Instructions for the task:
Please convert every line of the items below into a JSON list of strings, one string per line, leaving out blank lines.
+ + + + +
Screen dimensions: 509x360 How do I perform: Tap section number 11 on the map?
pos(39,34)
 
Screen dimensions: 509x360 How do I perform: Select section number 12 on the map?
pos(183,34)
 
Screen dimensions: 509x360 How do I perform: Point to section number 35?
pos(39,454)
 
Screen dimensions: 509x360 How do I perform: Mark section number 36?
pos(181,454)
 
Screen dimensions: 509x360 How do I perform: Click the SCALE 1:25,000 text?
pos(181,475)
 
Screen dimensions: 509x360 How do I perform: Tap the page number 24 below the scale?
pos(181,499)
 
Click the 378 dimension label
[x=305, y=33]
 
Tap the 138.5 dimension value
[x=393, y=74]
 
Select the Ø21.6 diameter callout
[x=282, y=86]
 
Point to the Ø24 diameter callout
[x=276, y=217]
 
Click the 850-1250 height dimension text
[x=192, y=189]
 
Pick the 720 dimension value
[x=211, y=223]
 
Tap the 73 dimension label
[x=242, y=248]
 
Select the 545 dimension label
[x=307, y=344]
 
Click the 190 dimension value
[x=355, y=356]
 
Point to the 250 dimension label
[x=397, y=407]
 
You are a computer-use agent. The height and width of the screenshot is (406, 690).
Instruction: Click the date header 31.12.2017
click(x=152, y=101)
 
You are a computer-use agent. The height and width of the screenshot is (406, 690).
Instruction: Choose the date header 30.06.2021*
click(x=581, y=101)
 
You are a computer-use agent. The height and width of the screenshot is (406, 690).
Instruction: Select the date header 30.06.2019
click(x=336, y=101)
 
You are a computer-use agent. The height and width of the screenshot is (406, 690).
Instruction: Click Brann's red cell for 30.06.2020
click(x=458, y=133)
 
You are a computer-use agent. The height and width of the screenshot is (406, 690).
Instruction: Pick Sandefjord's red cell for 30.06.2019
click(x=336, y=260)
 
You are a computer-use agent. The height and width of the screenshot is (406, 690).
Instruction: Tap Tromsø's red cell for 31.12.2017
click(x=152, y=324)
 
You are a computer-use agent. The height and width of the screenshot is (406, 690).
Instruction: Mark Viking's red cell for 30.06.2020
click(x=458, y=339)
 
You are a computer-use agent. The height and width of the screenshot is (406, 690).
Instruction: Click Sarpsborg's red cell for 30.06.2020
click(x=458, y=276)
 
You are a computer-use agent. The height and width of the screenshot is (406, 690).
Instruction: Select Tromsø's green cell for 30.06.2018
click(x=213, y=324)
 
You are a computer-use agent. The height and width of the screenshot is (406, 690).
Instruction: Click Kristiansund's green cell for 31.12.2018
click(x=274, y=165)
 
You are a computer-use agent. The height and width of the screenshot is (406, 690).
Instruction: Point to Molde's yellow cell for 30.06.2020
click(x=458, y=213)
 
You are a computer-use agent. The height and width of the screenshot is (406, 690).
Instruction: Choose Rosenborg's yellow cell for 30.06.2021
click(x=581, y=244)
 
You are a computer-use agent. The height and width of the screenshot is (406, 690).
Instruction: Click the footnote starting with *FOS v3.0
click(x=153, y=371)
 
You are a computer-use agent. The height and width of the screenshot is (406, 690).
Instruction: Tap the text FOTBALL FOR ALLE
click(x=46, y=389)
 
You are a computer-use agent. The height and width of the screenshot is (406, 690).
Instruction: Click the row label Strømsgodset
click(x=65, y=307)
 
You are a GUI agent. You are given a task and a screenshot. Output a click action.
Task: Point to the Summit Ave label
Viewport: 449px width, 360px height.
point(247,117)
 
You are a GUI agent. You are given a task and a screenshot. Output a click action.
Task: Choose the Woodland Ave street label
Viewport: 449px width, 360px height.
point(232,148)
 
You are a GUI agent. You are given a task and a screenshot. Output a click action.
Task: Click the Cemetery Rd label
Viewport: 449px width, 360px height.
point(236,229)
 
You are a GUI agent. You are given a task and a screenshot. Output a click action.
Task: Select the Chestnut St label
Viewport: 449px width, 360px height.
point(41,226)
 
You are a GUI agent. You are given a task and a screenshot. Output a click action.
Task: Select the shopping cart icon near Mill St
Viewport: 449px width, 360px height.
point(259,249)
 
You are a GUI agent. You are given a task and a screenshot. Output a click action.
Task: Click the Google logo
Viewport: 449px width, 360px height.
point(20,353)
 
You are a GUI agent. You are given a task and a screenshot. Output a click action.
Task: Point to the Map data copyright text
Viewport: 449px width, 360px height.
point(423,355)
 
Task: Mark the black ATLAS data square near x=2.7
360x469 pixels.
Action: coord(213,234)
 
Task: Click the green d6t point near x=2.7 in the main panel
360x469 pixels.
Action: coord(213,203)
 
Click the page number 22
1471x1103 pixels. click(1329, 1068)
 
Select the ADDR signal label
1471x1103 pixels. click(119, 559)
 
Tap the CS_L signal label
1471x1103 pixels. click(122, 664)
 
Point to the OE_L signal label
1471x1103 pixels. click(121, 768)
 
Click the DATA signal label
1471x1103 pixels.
+ + + + +
Answer to the task:
[
  "Screen dimensions: 509x360 How do I perform: Tap section number 11 on the map?",
  "pos(39,34)",
  "Screen dimensions: 509x360 How do I perform: Select section number 12 on the map?",
  "pos(183,34)",
  "Screen dimensions: 509x360 How do I perform: Point to section number 35?",
  "pos(39,454)",
  "Screen dimensions: 509x360 How do I perform: Mark section number 36?",
  "pos(181,454)",
  "Screen dimensions: 509x360 How do I perform: Click the SCALE 1:25,000 text?",
  "pos(181,475)",
  "Screen dimensions: 509x360 How do I perform: Tap the page number 24 below the scale?",
  "pos(181,499)",
  "Click the 378 dimension label",
  "[x=305, y=33]",
  "Tap the 138.5 dimension value",
  "[x=393, y=74]",
  "Select the Ø21.6 diameter callout",
  "[x=282, y=86]",
  "Point to the Ø24 diameter callout",
  "[x=276, y=217]",
  "Click the 850-1250 height dimension text",
  "[x=192, y=189]",
  "Pick the 720 dimension value",
  "[x=211, y=223]",
  "Tap the 73 dimension label",
  "[x=242, y=248]",
  "Select the 545 dimension label",
  "[x=307, y=344]",
  "Click the 190 dimension value",
  "[x=355, y=356]",
  "Point to the 250 dimension label",
  "[x=397, y=407]",
  "You are a computer-use agent. The height and width of the screenshot is (406, 690).",
  "Instruction: Click the date header 31.12.2017",
  "click(x=152, y=101)",
  "You are a computer-use agent. The height and width of the screenshot is (406, 690).",
  "Instruction: Choose the date header 30.06.2021*",
  "click(x=581, y=101)",
  "You are a computer-use agent. The height and width of the screenshot is (406, 690).",
  "Instruction: Select the date header 30.06.2019",
  "click(x=336, y=101)",
  "You are a computer-use agent. The height and width of the screenshot is (406, 690).",
  "Instruction: Click Brann's red cell for 30.06.2020",
  "click(x=458, y=133)",
  "You are a computer-use agent. The height and width of the screenshot is (406, 690).",
  "Instruction: Pick Sandefjord's red cell for 30.06.2019",
  "click(x=336, y=260)",
  "You are a computer-use agent. The height and width of the screenshot is (406, 690).",
  "Instruction: Tap Tromsø's red cell for 31.12.2017",
  "click(x=152, y=324)",
  "You are a computer-use agent. The height and width of the screenshot is (406, 690).",
  "Instruction: Mark Viking's red cell for 30.06.2020",
  "click(x=458, y=339)",
  "You are a computer-use agent. The height and width of the screenshot is (406, 690).",
  "Instruction: Click Sarpsborg's red cell for 30.06.2020",
  "click(x=458, y=276)",
  "You are a computer-use agent. The height and width of the screenshot is (406, 690).",
  "Instruction: Select Tromsø's green cell for 30.06.2018",
  "click(x=213, y=324)",
  "You are a computer-use agent. The height and width of the screenshot is (406, 690).",
  "Instruction: Click Kristiansund's green cell for 31.12.2018",
  "click(x=274, y=165)",
  "You are a computer-use agent. The height and width of the screenshot is (406, 690).",
  "Instruction: Point to Molde's yellow cell for 30.06.2020",
  "click(x=458, y=213)",
  "You are a computer-use agent. The height and width of the screenshot is (406, 690).",
  "Instruction: Choose Rosenborg's yellow cell for 30.06.2021",
  "click(x=581, y=244)",
  "You are a computer-use agent. The height and width of the screenshot is (406, 690).",
  "Instruction: Click the footnote starting with *FOS v3.0",
  "click(x=153, y=371)",
  "You are a computer-use agent. The height and width of the screenshot is (406, 690).",
  "Instruction: Tap the text FOTBALL FOR ALLE",
  "click(x=46, y=389)",
  "You are a computer-use agent. The height and width of the screenshot is (406, 690).",
  "Instruction: Click the row label Strømsgodset",
  "click(x=65, y=307)",
  "You are a GUI agent. You are given a task and a screenshot. Output a click action.",
  "Task: Point to the Summit Ave label",
  "Viewport: 449px width, 360px height.",
  "point(247,117)",
  "You are a GUI agent. You are given a task and a screenshot. Output a click action.",
  "Task: Choose the Woodland Ave street label",
  "Viewport: 449px width, 360px height.",
  "point(232,148)",
  "You are a GUI agent. You are given a task and a screenshot. Output a click action.",
  "Task: Click the Cemetery Rd label",
  "Viewport: 449px width, 360px height.",
  "point(236,229)",
  "You are a GUI agent. You are given a task and a screenshot. Output a click action.",
  "Task: Select the Chestnut St label",
  "Viewport: 449px width, 360px height.",
  "point(41,226)",
  "You are a GUI agent. You are given a task and a screenshot. Output a click action.",
  "Task: Select the shopping cart icon near Mill St",
  "Viewport: 449px width, 360px height.",
  "point(259,249)",
  "You are a GUI agent. You are given a task and a screenshot. Output a click action.",
  "Task: Click the Google logo",
  "Viewport: 449px width, 360px height.",
  "point(20,353)",
  "You are a GUI agent. You are given a task and a screenshot. Output a click action.",
  "Task: Point to the Map data copyright text",
  "Viewport: 449px width, 360px height.",
  "point(423,355)",
  "Task: Mark the black ATLAS data square near x=2.7",
  "360x469 pixels.",
  "Action: coord(213,234)",
  "Task: Click the green d6t point near x=2.7 in the main panel",
  "360x469 pixels.",
  "Action: coord(213,203)",
  "Click the page number 22",
  "1471x1103 pixels. click(1329, 1068)",
  "Select the ADDR signal label",
  "1471x1103 pixels. click(119, 559)",
  "Tap the CS_L signal label",
  "1471x1103 pixels. click(122, 664)",
  "Point to the OE_L signal label",
  "1471x1103 pixels. click(121, 768)",
  "Click the DATA signal label",
  "1471x1103 pixels."
]